5. The cited order was one passed by the same Commissioner in a matter remanded by the Tribunal as per Final Order No. A/214/2000-NB(DB). The Counsel submits that this remand order of the Tribunal has been considered by the Commissioner in the instant case while passing the impugned order. Nevertheless, he has not followed the precedent which was set in the aforeextracted paragraph of his order passed pursuant to the remand Order No. A 214/2000 ibid. The learned Counsel submits that the UPSEB certificate in the instant case has not been taken into any serious consideration. He also reiterates other grounds of the appeal and prays for setting aside the impugned order.

6. The learned DR opposes the above prayer and vehemently submits that the procedure laid down under Rule 96ZO(2) for claiming abatement of duty was mandatory and therefore, non-fulfilment of any of the conditions laid down thereunder would lead to rejection of the claim. According to the learned DR, this was what happened in the appellants' case. The appellants did not fulfil the mandatory requirement of electric meter readings and stock position of the goods being furnished to the Department in support of their claim. They also did not declare that their unit was lying closed continuously for the relevant period. The abatement claim was therefore, not liable to be allowed.
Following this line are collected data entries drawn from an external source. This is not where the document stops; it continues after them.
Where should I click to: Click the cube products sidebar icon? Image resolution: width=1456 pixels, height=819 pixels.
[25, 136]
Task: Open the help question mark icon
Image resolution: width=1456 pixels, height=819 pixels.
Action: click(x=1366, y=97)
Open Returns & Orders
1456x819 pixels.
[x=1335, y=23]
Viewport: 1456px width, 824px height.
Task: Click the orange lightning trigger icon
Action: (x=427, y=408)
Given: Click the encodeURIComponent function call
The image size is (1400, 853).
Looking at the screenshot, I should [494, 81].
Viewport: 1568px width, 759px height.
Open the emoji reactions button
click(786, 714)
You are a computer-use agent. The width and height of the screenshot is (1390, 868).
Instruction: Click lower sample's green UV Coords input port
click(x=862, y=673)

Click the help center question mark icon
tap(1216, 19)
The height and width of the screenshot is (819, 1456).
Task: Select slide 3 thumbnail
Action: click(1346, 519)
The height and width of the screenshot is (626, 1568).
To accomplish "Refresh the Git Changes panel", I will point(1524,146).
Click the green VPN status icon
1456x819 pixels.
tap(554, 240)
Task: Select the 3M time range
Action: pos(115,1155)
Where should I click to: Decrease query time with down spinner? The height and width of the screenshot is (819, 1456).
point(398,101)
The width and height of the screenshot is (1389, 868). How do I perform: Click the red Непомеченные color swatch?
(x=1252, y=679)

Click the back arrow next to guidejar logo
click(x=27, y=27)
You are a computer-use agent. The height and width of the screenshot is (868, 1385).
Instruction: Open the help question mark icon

7. I have carefully examined the rival submissions. This Tribunal had, in its remand order dated 23-11-2000, noted with sufficient emphasis that certificate issued by any Govt. Department could be taken into consideration while dealing with a claim for abatement under Rule 96ZO(2), thereby meaning that the certificate issued by the UPSEB ought to have been seriously taken into consideration. Going by the impugned order, one would find that this mandate of the remand order has not been properly followed by the Commissioner. In this context, it is pertinent to note that, as pointed out by the learned Counsel, the learned Commissioner himself had, in an earlier case of another party, taken a view that a certificate issued by the UPSEB was a substantive piece of evidence in support of a claim for abatement of duty under Rule 96ZO(2). That view needs to be appreciated. However, the Commissioner has not followed the precedent in the instant case involving similar facts. In the circumstances, I am constrained to remand the matter once again to the learned Commissioner to pass a fresh speaking order in terms of the remand order dated 23-11-2000 of this Bench, after applying mind properly to the Electricity Board's certificate and appreciating its evidentiary value in the light of the view expressed in the afore-extracted paragraph of the cited order dated 12-12-2001. It goes without saying that before passing such order a reasonable opportunity of being heard shall be made available to the party. The impugned order is set aside and the appeal is allowed by way of remand.